COMMERCIAL AIRPORT (#1) as noted on this 1934 Airway Map:
It is unclear how long this air field was in operation with this name, but I have found reference to it as far back as 1911. After 1941 there was no mention of this airport and the Commercial Airport was shown as being in it's new location a few miles to the southwest. Sometime between 1941-1945 this airport was reopened and called the
Described as an auxiliary airfield, it was used as a practice field for Spartan Aeronautics during World War II. However, a year later it was renamed again.
Walter E. Brown had lived in Tulsa since 1916. He took his first solo flight in 1922 and loved flying. After serving as a bank president and an oil executive, he acquired the Mayo airfield and facilities in 1946, owning it's lease until 1949.
He constructed several hangers on the 160 acre airport and operated Browns Flying Service. After he retired, it was still called Brown Airport.
In 1962 the field was said to offer fuel, major repairs, charter flights and was listed as the Tulsa Airport Company. *One pilot recalled there being a drive-in theater across the street that served as a marker of sorts to the pilots. The entire area was sold and by 1964 was turned into the Park Plaza housing addition.

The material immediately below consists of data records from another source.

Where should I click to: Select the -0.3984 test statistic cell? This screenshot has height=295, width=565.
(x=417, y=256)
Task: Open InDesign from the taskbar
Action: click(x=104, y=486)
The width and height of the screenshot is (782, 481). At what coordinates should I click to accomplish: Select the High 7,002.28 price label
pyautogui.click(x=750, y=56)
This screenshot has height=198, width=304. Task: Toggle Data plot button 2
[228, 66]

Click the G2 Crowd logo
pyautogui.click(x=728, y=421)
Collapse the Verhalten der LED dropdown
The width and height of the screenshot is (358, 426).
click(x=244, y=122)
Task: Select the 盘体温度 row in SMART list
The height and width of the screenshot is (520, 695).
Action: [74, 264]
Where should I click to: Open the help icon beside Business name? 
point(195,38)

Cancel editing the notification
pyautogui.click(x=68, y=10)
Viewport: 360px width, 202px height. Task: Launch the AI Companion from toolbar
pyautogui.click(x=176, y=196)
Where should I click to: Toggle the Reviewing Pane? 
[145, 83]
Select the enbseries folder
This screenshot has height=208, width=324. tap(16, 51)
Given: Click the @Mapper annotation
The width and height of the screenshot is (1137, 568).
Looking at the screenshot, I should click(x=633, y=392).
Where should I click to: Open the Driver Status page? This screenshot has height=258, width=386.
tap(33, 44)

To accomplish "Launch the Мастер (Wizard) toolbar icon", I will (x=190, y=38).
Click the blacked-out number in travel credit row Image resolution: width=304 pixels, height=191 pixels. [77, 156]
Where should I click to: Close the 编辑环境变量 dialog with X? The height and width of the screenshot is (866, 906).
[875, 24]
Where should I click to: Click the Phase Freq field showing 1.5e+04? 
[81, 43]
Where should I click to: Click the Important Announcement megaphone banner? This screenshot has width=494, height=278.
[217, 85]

TULSA COMMERCIAL (#2)/CHEROKEE AIRPARK
The 1937 Airport Directory lists Tulsa Commercial Airport as being 5.5 southeast of Tulsa, having a 2,640 sod landing area with "Commercial Airport" and "Tulsa" painted on the roof. This airfield also handled Army flight operations during the war at which time it gained 2 paved runways. In a 1950 aerial photo you can see the four hangars on the south side of the field.
Sometime between 1950-54 the field was renamed Cherokee Airpark and by 1954 it was no longer there. *You can see the "open air theater" marked on this map:
The housing addition, Holliday Hills, was soon constructed as well as a shopping center by the same name. However, the main north/south runway was kept as a street (Urbana) and used to have some airport markings on the concrete.
The crosswind runway (58th Place) was also largely left intact with each end of it being modified and redirected into other streets.
TULSA NORTH / DOWNTOWN AIRPARK
was built sometime between 1944-1945. Located off North Osage Drive and East 36th Street North (close by the casino) various sources describe the airport as having a 2,500' unpaved runway in 1949 and in 1950 as having 4 runways.
By 1955 it was described as being 2,100'. During this time there were drag races going on at Tulsa North which were said to have been responsible for tearing up the asphalt on one end of it. In 1962 the operator of the airport was listed as A.E. Kobel with the name changed to Downtown Airpark, by which it is still known.
Allied Helicopter Service formed a flight school here in 1966. It was owned by Tulsa Technology Center until 2006 when it was sold to an investor group. In an ironic and historic turn, the 100 acre property- which was within the original allotment of Osage Chief Peter Bigheart- was purchased by The Osage Nation in 2008.